サービスエース
「ちょっとでいいですからサーブしてください!」
篠岡の手を握ってぐいぐいと迫る西谷は篠岡の性格を熟知していた。
つまりは押しに弱い。
「西谷!」
ついに澤村が少し強めの怒声を発すると、西谷はもちろんのこと、体育館に居た全員がびくりと背筋を震わせる。
「あ、あの……、ちょっとだけボールを貸していただけますでしょうか?」
しゅんと項垂れた西谷を見かねて篠岡は澤村に尋ねた。
「あ、ええ構いませんが怪我にはお気を付けて」
「ありがとうございます。ほら! 西谷いくぞ! 構えろ!」
「うっす!」
篠岡は制服の上着を乱暴に脱いで壁際に投げたあと、ネクタイを緩め、シャツを腕を捲る。

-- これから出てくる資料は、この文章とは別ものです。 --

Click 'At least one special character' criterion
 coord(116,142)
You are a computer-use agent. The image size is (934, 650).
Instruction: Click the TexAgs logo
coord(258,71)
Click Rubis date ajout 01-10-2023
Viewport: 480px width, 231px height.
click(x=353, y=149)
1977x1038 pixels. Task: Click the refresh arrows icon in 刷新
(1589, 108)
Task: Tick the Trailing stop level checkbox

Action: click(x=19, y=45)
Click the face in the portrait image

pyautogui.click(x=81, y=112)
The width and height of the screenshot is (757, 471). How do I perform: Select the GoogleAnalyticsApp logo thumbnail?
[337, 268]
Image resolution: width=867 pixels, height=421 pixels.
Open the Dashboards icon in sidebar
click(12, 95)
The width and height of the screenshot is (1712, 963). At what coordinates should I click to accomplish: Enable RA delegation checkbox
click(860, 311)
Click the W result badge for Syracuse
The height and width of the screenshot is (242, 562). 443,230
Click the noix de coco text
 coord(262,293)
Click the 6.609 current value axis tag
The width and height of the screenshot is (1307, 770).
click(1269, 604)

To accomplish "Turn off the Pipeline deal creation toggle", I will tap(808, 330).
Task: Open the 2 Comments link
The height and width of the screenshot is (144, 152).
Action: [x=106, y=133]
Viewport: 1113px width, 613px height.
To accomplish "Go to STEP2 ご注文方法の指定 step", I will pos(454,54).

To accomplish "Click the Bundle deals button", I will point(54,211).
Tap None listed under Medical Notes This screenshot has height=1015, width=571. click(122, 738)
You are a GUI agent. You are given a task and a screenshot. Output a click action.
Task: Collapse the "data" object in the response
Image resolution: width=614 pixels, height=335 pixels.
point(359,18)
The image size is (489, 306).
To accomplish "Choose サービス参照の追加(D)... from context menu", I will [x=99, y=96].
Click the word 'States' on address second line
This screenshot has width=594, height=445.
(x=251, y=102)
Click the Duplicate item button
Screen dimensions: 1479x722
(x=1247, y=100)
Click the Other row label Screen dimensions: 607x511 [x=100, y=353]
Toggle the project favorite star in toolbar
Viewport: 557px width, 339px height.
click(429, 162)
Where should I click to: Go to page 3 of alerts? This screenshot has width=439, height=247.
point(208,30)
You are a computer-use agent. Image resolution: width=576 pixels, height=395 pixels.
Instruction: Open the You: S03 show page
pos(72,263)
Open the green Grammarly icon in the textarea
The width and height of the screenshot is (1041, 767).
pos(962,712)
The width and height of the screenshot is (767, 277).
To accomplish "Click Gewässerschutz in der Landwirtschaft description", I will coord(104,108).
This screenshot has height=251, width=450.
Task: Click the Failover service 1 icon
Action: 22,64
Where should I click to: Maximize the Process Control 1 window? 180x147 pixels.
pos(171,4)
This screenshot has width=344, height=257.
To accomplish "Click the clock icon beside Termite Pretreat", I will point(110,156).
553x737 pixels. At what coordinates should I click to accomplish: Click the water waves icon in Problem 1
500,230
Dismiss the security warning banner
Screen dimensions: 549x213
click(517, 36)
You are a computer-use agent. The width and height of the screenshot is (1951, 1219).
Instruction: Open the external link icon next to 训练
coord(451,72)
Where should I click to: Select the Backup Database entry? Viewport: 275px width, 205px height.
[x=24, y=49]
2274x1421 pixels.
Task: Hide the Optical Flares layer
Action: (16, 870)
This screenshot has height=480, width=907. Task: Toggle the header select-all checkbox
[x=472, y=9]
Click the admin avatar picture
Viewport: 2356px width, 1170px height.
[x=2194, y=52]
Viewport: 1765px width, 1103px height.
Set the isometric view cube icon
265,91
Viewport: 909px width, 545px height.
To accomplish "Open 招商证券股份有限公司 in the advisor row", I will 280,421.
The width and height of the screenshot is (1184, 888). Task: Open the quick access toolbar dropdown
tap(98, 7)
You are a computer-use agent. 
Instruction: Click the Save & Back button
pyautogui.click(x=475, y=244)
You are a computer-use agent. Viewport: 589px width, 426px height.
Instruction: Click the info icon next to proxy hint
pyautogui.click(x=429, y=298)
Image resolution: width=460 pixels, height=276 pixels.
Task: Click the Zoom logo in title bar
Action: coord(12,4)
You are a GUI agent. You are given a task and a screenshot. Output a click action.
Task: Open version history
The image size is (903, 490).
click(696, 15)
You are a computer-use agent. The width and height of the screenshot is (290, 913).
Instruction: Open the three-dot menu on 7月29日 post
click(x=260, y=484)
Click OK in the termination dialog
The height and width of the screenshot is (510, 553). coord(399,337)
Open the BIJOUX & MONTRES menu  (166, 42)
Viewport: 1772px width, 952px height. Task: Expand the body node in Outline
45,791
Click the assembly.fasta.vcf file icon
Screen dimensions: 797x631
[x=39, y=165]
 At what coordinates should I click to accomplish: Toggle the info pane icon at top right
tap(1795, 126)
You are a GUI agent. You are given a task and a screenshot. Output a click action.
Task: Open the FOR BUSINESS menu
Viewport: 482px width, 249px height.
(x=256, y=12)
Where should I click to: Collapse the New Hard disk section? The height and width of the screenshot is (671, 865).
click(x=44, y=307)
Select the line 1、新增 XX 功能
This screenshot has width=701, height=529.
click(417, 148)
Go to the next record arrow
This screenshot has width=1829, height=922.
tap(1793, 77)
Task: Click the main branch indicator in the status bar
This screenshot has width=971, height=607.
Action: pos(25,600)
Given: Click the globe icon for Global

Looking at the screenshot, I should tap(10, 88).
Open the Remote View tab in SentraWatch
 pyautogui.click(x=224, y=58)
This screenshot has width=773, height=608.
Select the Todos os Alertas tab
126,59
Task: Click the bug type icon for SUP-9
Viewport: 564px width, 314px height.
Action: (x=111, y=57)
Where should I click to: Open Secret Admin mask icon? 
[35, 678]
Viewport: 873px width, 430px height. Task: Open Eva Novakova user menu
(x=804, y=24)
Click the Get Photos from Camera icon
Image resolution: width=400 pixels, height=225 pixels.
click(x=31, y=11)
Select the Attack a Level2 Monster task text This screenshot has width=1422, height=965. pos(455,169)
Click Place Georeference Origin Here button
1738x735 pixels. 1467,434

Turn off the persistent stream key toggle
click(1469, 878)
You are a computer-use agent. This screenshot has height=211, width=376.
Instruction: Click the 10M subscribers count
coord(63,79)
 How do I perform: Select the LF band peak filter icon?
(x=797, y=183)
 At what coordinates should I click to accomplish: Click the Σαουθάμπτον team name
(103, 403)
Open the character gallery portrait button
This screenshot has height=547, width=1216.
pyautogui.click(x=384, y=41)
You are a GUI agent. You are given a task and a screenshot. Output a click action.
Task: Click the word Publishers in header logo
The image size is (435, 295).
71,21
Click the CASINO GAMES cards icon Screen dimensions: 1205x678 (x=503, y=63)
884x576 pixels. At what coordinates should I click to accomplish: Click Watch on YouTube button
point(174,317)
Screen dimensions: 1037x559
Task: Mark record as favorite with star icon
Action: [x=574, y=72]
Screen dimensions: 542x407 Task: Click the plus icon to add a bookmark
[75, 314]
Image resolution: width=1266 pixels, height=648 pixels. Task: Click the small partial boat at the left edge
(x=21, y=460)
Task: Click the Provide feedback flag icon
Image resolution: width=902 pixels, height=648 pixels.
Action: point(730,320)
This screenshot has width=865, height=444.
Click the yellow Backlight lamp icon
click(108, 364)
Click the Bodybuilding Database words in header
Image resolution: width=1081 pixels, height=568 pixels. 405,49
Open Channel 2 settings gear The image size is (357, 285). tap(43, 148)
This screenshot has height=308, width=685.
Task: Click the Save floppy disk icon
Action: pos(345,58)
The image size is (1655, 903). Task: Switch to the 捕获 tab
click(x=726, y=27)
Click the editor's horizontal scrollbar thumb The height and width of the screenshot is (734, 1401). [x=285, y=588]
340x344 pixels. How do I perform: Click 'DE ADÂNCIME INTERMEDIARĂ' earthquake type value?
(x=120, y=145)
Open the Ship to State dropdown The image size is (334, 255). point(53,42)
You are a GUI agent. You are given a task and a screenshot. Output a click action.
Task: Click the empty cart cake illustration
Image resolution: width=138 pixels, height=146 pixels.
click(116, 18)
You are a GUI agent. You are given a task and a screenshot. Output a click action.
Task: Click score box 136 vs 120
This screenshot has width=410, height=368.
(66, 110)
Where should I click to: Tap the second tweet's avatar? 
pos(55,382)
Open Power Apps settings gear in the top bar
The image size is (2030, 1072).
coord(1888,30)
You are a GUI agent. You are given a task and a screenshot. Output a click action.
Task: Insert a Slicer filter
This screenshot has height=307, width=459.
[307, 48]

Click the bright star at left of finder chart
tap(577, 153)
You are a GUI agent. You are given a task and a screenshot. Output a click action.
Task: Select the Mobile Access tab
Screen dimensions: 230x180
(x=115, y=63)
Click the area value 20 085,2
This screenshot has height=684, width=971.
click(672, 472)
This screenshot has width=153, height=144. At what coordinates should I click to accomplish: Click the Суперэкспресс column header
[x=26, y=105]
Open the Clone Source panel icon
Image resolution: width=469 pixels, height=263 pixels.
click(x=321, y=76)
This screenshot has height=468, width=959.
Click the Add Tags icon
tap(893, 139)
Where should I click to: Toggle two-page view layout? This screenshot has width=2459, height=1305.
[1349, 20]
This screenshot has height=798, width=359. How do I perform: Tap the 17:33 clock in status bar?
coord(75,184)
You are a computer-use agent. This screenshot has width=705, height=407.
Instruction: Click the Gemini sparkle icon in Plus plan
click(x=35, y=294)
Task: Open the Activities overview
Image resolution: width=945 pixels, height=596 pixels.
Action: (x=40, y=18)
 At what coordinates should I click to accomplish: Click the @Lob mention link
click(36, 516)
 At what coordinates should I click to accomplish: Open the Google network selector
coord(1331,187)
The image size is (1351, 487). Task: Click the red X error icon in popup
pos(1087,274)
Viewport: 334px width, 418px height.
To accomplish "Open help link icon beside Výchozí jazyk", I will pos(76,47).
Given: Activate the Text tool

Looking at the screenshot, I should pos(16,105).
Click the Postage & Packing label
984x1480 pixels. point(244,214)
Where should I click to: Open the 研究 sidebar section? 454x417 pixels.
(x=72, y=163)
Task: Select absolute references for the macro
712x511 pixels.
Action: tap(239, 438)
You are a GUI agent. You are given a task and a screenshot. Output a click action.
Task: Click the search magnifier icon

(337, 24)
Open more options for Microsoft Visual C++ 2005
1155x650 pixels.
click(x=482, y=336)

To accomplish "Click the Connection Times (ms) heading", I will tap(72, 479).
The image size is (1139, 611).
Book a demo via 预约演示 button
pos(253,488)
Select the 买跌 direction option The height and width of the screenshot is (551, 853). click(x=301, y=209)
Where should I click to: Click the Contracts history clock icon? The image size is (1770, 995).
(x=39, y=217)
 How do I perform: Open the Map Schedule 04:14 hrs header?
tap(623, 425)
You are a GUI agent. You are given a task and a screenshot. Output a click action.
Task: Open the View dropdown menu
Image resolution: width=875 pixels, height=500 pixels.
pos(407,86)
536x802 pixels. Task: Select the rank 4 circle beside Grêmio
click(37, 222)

西谷が構えると篠岡は2回ボールを突くと高く上げて思いきりジャンプした。
バァン、と、体育館に大きな音が響き、西谷は一歩も動けずただ最初の構えのまままっすぐ篠岡を見ていた。
「西谷は成長してないなぁ」
「ちょっと遅れただけッス! もう一本お願いしゃーーーす!」
「はいはい」
西谷は転がったボールを拾って篠岡に投げる。
「ほらいくぞー」
「うぉっしゃこーーーーい!!」
またボールを2回突くとそれはそれは綺麗なジャンプサーブを見せた。
西谷はそれを逃さず取ったが、ボールの中心を捉えきれずに体育館の壁に当たる。悔しそうにもう一回もう一回と言う西谷を部活中だろ、と諌めていてると背後から声をかけられた。
「篠岡さん!!」
「うえっ! 誰!」
「影山飛雄です! サーブ教えてください!」
急に大きな声で名前を呼ばれてびっくりした。変な声出たし恥ずかしい。キラキラとした目をこちらに向けている影山くんには申し訳ないけれど、バレーボールの知識なんて一般人と同じくらいだと思うし、教えてと言われても感覚なんだよな、どうしよう。それでもやはり無下にはできなくて、出来る限り伝えようと思った。
「えっと、特にサーブに関して知識は無いんだけど、俺はたぶん人よりボールを高く上げてると思う。こう、ボールが落ちてきたところを見て、自分の手が真ん中に当たるなーって時に降り下ろしてるくらい、かな?」
「うーん」
「あっ、ごめん分かりにくかったよね。ごめん」
「そんなことないッス!」
なるほど、高め、と小さな声で呟きながら顎に手を当てる影山くんを見てるとなんだか及川に似てるな、と思う。バレーが大好きだって顔だ。
感心していると烏野バレー部の全員の視線が俺に向いていた。恥ずかしい。